Take a close look at section 17.2 of the cited book: it covers this, as well as 17.5, which talks about why you need to touch ALL the lambdas in the source program, so that the higher-order case works too.
As another example of the transform, applied for a higher-order case, let's say that we have:
(define (twice f)
(lambda (x)
(f (f x))))
Then the translation of something like this is:
(define (twice/k f k1)
(k1 (lambda ...)))
... because that lambda's just a value that can be passed to k1. But of course, the translation needs to run through the lambda as well.
We must first do the inner call to f with x (and remember that all non-primitive function applications need to pass an appropriate "what-to-do-next!"):
(define (twice/k f k1)
(k1 (lambda (x k2)
(f x (lambda (fx-val)
...)))))
... take that value and apply it again to f...
(define (twice/k f k1)
(k1 (lambda (x k2)
(f x (lambda (fx-val)
(f fx-val ...))))))
... and finally return that value to k2:
(define (twice/k f k1)
(k1 (lambda (x k2)
(f x (lambda (fx-val)
(f fx-val k2))))))
;; test. Essentially, ((twice square) 7)
(define (square/k x k) (k (* x x)))
(twice/k square/k
(lambda (squaresquare)
(squaresquare 7
(lambda (seven^4)
(display seven^4)
(newline)))))
You need to choose to what level you need/want to CPS-transform.

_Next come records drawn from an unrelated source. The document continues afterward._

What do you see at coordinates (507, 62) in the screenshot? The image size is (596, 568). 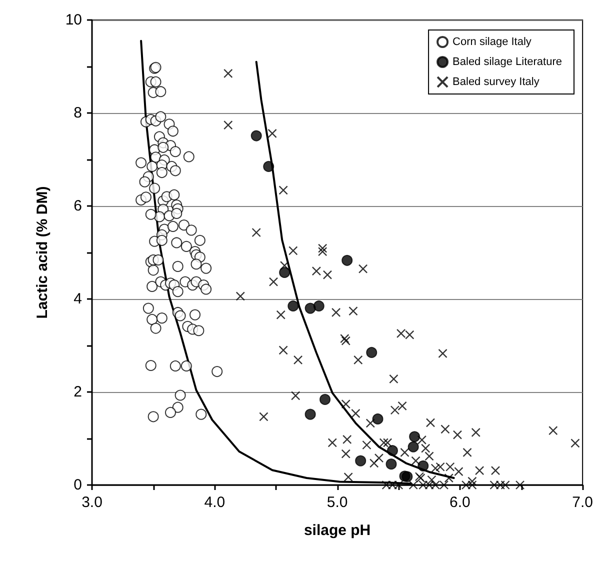 I see `legend-label: Baled silage Literature` at bounding box center [507, 62].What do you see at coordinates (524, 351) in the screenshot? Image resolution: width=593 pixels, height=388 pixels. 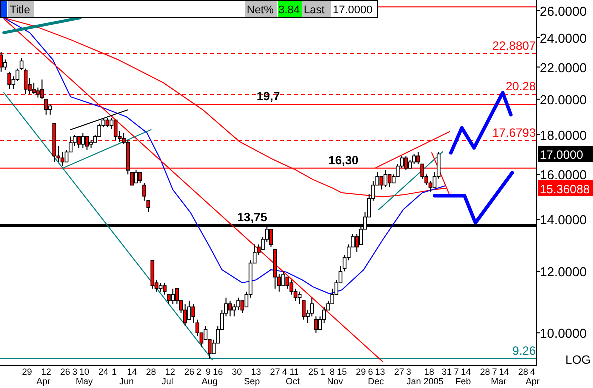 I see `ref-line-label: 9.26` at bounding box center [524, 351].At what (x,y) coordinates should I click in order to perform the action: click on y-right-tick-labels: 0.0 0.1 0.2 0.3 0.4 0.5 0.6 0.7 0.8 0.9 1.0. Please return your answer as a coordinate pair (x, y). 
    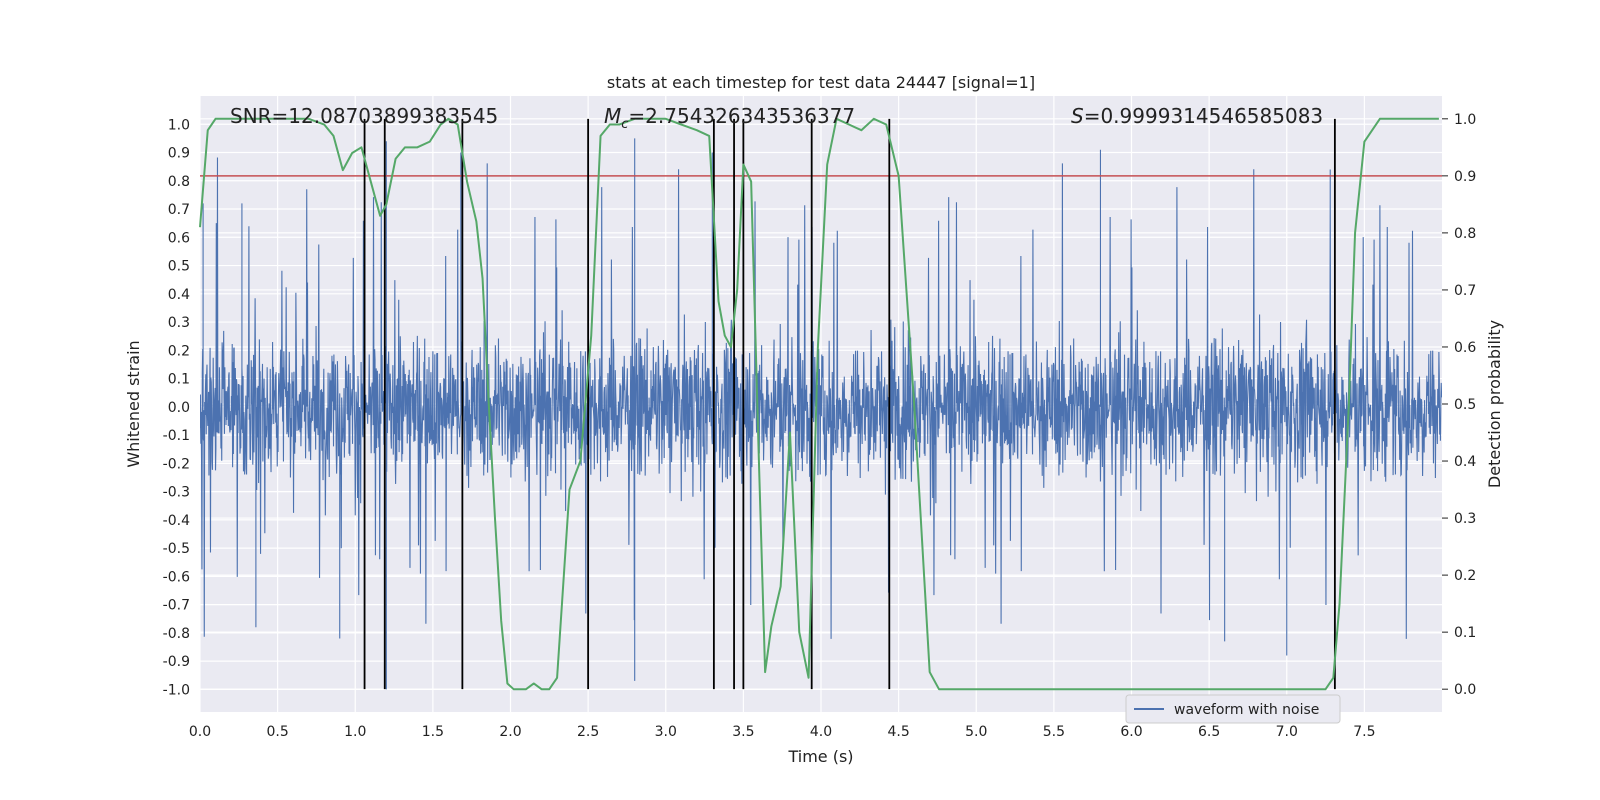
    Looking at the image, I should click on (1459, 405).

If you just want (lambda (x y) ((x x) y)) in continuation-passing(CP) style, then (lambda (k x y) (k ((x x) y))) will do fine.
If you want its arguments to be treated as being in CP style too, then you need a little more.
Suppose first that only the second argument (y) is in CP form and is thus really something like (lambda (k) (k y0)) and so needs to be called with some continuation to extract its value, then you would need:
(lambda (k x y)
(y (lambda (y0) (k ((x x) y0)) )) )
Finally assume that both x and y are in CP style. Then you would need something like:
(lambda (k x y)
(x (lambda (x0)
(x (lambda (x1)
(y (lambda (y0)
(k ((x0 x1) y0)) ))))
Here you have the freedom to reorder the calls to x and y. Or maybe you only need one call to x, because you know its value does not depend on the continuation it is called with. For example:
(lambda (k x y)
(y (lambda (y0)
(x (lambda (x0)
(k ((x0 x0) y0)) ))))
The other expressions you asked about can be transformed similarly.